Osnabrück  Marode Brücken: Wachsendes Sicherheitsrisiko für Bürger und Wirtschaft

Thomas Ludwig
|
Von Thomas Ludwig
| 30.09.2024 14:30 Uhr | 0 Kommentare | Lesedauer: ca. 2 Minuten
Wachsendes Risiko: Immer mehr Autobahnbrücken genügen nicht mehr den Verkehrsanforderungen Foto: dpa/Pia Bayer
Wachsendes Risiko: Immer mehr Autobahnbrücken genügen nicht mehr den Verkehrsanforderungen Foto: dpa/Pia Bayer
Artikel teilen:

Eine schnelle Sanierung kaputter Straßen und Brücken wird immer unwahrscheinlicher. So wächst der nicht nur der Druck auf die Ampel im Etatstreit. Ohne Reform der Schuldenbremse sind nötige Investitionen kaum machbar.

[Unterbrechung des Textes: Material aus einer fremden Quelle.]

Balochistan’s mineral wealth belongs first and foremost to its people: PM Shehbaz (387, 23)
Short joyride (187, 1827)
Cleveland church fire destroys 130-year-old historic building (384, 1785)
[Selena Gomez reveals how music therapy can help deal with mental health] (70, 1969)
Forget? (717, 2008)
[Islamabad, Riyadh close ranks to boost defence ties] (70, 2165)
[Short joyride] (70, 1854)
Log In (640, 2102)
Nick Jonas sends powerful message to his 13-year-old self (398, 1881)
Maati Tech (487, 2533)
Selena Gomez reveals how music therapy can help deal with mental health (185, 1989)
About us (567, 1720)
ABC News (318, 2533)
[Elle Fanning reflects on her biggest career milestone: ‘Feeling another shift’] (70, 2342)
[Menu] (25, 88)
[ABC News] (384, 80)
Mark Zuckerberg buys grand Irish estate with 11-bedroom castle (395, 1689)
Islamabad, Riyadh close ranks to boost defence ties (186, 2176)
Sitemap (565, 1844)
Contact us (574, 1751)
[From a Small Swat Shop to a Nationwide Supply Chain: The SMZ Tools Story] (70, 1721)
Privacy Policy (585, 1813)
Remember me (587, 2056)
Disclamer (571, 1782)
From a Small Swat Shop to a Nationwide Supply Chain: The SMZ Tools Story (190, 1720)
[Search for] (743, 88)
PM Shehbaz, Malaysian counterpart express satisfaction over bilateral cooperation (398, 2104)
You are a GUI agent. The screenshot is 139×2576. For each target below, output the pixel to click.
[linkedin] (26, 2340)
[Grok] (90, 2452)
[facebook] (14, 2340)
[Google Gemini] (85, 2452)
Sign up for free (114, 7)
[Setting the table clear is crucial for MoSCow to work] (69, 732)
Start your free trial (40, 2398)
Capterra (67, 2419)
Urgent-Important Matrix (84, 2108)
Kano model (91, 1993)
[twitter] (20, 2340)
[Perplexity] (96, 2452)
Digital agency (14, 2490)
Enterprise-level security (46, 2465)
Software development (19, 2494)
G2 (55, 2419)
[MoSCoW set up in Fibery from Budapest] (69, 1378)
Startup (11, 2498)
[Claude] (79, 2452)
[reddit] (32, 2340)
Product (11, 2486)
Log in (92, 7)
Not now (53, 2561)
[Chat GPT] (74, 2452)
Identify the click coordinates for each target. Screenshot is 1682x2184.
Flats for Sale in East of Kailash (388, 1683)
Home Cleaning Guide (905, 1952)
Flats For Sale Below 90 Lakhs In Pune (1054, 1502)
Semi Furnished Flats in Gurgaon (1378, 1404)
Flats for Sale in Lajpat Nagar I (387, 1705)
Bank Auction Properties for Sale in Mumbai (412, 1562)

Viele Autobahnbrücken in Deutschland sind in die Jahre gekommen. Damit genügen sie weder baulichen Ansprüchen noch der Verkehrssicherheit. Bundesweit seien 43 Autobahnbrücken mit einer Länge von mehr als 50 Metern in einem „ungenügenden“ Zustand, warnt eine aktuelle Datenauswertung von Bauexperten. Hunderte weitere Brücken sind einer Beanspruchung unter anderem durch den zunehmenden Schwerverkehr ausgesetzt, für die sie nicht ausgelegt waren; die ursprüngliche Nutzungsdauer ist längst überschritten.

Noch ist die Katastrophe ausgeblieben; der Einsturz der Carolabrücke in Dresden, bei der wie durch ein Wunder keine Menschen zu Schaden kamen, sollte die Politik aber als Fanal verstehen. Ob es angekommen ist?

Wenn die Infrastruktur weiterhin schneller verfällt, als die Instandsetzung vorangeht, birgt das nicht nur Gefahren für Leib und Leben der Bürger. Es schadet auch dem Wirtschaftsstandort Deutschland, der auf eine leistungsstarke Infrastruktur angewiesen ist.

Tatsächlich lassen sich die Probleme nicht von heute auf morgen beheben. Viel zu lange hat die Politik dem Verfall des Verkehrsnetzes weitgehend tatenlos zugeschaut. Nun braucht es ein radikales Umdenken. Allein mit den im Bundeshaushalt für 2025 zwar erhöhten, aber immer noch zu knappen Mitteln für die Sanierung von Straßen und Brücken ist es nicht getan.

Die öffentliche Hand wird die notwendigen Infrastruktur-Investitionen nur leisten können, wenn die Schuldenbremse entsprechend angepasst wird. Auch sollten vor allem die Liberalen endlich ihre Fixierung auf den Neubau von Straßen aufgeben. Dann nämlich würden auch mehr Mittel für die Sanierung des maroden Bestands frei.

Mit mehr Geld allein ist es freilich nicht getan. Zusätzlich bedarf es der Vereinfachung baurechtlicher Genehmigungs- und unbürokratischerer Ausschreibungsprozesse. Vermutlich aber wird das letzte Ampel-Amtsjahr in der Angelegenheit eher ein verlorenes Jahr.